La ingeniera y especialista en tecnología electoral, Gladys Canese, afirmó que las máquinas utilizadas en las elecciones del 2023 son vulnerables y pueden ser manipuladas si no existen garantías plenas de seguridad y control independiente.
Señaló que, pese a que la Justicia Electoral aseguró que los equipos eran simples impresoras, en realidad se trata de computadoras completas, con software, memoria y puertos, por lo que “toda computadora es manipulable”.
Canese explicó que las fallas no se encuentran únicamente en los dispositivos, sino en la gestión humana del proceso electoral. “El punto débil de cualquier sistema informático es la persona encargada de su control. Podés tener un sistema robusto, pero si quien lo maneja no es confiable, deja de ser seguro”, advirtió.
La experta cuestionó también que no se hayan cumplido normas internacionales como la ISO 27001 ni se hayan realizado auditorías externas rigurosas, dejando sin respuesta múltiples observaciones presentadas por apoderados técnicos en el proceso electoral pasado. “Ignoraron todas las objeciones. Así no se puede hablar de una elección segura”, expresó.
Otro punto preocupante, según señaló, es el chip incorporado en las boletas de votación. Indicó que su capacidad de almacenamiento permite que la información grabada pueda diferir de la que se imprime en papel, sin que exista un control ciudadano verificable. “¿Quién nos asegura que lo impreso coincide con lo grabado? Ese control no se hace”, denunció.
Canese pidió al Tribunal Superior de Justicia Electoral que habilite una participación real de especialistas, la academia y equipos técnicos independientes, para garantizar futuros comicios confiables. “No queremos generar miedo, pero sí que se respete la voluntad popular con procesos transparentes, auditables y seguros”, finalizó.

**FILAS LISTADAS:**
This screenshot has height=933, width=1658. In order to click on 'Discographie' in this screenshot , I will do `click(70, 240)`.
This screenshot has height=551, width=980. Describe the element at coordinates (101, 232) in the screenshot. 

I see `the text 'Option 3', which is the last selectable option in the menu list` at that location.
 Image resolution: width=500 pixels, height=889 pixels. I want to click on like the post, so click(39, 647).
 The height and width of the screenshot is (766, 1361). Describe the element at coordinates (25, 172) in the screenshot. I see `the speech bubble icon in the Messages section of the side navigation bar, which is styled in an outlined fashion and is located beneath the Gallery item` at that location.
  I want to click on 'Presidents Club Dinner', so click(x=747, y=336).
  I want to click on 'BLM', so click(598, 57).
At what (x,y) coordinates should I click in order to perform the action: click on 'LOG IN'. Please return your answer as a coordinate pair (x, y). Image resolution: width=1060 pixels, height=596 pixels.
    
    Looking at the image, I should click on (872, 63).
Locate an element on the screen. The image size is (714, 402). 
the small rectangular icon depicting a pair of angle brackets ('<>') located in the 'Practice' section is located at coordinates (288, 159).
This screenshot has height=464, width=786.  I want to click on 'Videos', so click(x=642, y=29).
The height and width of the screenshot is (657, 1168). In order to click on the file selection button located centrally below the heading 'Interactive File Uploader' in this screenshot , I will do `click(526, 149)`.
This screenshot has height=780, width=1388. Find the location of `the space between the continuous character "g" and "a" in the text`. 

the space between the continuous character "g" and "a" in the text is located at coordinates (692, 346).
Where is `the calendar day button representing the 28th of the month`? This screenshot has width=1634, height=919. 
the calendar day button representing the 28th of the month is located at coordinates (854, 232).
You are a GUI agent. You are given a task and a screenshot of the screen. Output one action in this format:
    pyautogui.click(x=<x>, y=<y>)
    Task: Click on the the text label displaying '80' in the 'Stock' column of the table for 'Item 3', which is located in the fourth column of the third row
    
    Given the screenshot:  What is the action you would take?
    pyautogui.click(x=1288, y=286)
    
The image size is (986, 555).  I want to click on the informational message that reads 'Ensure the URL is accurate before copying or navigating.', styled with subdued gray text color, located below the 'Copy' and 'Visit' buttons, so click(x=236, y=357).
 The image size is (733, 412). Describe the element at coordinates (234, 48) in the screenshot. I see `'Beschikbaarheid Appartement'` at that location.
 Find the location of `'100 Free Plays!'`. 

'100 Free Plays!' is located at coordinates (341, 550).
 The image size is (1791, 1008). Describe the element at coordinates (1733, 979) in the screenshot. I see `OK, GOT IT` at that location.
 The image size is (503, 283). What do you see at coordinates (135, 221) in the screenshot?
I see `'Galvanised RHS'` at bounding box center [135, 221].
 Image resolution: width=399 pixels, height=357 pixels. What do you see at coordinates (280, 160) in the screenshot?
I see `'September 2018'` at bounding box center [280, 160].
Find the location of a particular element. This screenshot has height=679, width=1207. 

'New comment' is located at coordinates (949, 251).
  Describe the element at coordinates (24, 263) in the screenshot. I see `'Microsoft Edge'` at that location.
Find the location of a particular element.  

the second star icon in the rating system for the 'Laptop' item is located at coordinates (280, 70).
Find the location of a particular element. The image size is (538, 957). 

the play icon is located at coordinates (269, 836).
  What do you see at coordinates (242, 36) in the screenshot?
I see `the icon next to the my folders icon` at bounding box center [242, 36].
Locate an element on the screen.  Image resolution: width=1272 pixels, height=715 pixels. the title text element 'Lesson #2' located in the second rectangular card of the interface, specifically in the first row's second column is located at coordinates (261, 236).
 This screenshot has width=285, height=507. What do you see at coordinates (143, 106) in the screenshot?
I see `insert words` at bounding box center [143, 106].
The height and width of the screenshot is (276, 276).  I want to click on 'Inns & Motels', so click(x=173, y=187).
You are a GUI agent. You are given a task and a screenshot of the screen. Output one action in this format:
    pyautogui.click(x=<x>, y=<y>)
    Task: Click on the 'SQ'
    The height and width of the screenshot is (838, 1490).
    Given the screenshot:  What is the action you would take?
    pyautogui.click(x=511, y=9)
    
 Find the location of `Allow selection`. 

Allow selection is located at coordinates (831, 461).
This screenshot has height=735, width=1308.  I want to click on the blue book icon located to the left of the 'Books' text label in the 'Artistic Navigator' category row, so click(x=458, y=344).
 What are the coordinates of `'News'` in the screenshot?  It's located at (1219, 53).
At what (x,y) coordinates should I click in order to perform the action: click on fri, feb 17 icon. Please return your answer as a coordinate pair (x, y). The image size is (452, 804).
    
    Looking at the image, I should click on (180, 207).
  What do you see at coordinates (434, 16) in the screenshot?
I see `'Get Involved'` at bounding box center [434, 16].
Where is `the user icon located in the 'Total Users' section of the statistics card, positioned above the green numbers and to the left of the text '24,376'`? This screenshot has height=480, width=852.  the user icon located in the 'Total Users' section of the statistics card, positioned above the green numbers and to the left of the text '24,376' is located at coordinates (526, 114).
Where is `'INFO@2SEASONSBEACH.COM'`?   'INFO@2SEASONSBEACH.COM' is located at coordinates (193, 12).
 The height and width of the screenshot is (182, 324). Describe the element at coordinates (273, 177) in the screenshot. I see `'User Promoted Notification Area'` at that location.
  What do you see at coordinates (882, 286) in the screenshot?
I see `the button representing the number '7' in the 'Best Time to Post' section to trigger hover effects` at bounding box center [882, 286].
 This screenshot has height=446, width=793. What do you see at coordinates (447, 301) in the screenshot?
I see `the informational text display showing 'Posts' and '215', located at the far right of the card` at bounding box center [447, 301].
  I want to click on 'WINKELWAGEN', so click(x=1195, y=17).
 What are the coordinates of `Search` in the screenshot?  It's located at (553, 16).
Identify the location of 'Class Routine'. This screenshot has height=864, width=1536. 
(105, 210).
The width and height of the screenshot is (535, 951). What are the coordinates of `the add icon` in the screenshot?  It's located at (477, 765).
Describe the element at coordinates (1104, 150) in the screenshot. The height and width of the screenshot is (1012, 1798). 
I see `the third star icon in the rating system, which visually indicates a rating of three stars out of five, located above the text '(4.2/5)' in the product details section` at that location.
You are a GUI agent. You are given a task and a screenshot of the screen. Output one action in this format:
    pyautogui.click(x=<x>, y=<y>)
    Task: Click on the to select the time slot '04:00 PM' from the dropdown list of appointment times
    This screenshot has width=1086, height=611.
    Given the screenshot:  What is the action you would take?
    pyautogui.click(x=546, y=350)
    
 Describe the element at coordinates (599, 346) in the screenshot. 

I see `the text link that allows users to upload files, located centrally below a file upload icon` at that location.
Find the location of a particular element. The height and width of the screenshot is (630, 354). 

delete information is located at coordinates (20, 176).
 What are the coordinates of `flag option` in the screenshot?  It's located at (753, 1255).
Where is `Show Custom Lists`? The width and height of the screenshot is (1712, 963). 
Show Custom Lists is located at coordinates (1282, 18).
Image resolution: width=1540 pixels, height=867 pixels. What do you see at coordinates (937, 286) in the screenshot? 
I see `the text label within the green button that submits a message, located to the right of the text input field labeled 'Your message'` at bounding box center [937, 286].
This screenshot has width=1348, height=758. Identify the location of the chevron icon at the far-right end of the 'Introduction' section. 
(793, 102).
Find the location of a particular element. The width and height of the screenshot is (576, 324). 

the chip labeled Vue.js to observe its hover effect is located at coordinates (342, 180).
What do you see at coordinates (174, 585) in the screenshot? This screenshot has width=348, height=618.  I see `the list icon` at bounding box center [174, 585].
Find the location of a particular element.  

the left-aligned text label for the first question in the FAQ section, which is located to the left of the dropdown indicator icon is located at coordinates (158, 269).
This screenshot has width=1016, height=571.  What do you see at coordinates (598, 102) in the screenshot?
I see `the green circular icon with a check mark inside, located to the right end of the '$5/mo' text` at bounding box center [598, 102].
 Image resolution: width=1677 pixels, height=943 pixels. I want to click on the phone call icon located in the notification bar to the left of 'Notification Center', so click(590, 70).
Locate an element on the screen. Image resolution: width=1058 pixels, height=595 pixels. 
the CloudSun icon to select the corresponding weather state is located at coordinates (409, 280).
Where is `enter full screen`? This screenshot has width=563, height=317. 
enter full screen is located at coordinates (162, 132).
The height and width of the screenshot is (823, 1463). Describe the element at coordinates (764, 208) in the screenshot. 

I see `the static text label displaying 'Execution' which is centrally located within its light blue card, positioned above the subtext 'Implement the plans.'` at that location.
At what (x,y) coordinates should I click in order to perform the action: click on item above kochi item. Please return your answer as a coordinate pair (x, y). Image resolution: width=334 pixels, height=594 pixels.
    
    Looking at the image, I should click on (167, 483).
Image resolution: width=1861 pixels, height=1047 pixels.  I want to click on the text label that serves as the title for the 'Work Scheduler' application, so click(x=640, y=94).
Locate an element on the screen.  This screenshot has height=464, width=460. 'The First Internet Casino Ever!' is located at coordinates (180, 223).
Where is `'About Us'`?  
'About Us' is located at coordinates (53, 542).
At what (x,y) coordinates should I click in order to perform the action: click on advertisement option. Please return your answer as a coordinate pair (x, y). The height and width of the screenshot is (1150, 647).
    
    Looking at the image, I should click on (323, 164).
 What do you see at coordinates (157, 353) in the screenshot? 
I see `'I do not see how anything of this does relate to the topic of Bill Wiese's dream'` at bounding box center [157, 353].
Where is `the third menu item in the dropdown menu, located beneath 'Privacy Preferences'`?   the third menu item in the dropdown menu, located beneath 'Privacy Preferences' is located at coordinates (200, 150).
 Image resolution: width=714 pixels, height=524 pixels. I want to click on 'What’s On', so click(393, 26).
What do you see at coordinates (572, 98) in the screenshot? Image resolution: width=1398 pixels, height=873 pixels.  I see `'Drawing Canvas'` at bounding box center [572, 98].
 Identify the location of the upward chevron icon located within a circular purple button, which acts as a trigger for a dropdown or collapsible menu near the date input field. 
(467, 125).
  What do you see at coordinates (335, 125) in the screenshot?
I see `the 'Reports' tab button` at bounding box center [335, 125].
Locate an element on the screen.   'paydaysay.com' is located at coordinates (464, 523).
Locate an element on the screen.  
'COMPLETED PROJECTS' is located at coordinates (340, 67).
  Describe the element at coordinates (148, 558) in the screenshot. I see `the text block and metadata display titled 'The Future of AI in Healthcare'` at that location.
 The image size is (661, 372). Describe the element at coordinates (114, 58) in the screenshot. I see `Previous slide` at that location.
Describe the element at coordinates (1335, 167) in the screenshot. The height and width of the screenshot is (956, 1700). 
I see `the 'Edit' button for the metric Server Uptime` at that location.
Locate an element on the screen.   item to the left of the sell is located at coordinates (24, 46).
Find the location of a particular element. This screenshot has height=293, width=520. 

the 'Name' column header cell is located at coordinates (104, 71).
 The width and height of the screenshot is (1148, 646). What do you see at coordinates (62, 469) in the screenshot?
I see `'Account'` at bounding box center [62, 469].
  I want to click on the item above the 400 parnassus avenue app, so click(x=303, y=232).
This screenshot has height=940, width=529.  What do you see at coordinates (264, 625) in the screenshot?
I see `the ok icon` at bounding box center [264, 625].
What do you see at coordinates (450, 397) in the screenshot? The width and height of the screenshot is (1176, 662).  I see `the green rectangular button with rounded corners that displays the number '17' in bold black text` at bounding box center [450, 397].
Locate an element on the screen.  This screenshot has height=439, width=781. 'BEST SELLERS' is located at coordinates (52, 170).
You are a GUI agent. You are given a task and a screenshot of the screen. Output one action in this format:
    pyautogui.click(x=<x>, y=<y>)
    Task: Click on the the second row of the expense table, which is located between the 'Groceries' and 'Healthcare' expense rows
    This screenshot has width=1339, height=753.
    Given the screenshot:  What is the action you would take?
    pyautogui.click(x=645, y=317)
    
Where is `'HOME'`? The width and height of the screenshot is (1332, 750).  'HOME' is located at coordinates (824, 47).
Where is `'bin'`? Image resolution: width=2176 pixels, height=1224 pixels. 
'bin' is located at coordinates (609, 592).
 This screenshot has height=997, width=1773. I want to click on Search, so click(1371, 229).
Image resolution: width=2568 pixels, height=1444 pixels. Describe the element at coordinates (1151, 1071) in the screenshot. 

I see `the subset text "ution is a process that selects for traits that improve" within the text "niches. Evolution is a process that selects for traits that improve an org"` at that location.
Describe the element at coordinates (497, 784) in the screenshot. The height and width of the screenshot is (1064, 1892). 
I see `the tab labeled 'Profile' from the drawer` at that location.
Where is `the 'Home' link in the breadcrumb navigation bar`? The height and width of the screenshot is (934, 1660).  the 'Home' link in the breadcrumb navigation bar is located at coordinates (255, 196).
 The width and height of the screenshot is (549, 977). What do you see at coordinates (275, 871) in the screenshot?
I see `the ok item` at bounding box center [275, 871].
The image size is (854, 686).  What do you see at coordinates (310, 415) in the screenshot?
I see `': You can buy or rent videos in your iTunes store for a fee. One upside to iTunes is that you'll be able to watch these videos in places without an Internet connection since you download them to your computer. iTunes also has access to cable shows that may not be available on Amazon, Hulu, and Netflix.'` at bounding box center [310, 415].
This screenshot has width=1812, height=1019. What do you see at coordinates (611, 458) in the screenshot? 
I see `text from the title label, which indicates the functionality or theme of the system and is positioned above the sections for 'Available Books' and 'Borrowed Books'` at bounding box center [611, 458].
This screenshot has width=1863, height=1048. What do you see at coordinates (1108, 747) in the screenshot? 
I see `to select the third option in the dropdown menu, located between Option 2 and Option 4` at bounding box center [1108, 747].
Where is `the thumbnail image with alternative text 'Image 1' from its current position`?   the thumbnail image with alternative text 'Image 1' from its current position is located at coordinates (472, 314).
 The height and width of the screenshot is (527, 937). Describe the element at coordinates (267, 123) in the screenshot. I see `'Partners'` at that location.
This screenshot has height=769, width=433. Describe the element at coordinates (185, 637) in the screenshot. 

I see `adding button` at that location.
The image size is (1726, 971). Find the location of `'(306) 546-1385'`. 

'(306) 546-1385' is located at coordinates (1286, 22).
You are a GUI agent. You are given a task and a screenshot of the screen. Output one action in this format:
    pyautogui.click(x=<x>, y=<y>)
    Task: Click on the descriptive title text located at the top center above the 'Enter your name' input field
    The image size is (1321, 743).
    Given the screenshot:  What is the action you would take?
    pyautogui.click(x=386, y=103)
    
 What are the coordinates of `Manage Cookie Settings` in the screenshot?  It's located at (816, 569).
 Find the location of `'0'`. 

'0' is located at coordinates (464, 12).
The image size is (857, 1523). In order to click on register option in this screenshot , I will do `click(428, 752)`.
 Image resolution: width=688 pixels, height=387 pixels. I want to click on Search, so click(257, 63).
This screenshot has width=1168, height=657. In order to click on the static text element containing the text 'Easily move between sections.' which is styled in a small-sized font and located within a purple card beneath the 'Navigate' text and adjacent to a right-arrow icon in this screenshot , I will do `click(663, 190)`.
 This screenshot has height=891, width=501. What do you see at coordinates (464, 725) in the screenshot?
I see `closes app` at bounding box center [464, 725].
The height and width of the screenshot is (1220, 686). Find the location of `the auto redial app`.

**SOBRE LA TAREA:** Transcriba literalmente el pasaje del artículo sobre las máquinas de votación que comienza con las palabras que contienen "La ingeniera y" y termina con "y control independiente.". Utilice únicamente el artículo como fuente.

**RESPUESTA:**
La ingeniera y especialista en tecnología electoral, Gladys Canese, afirmó que las máquinas utilizadas en las elecciones del 2023 son vulnerables y pueden ser manipuladas si no existen garantías plenas de seguridad y control independiente.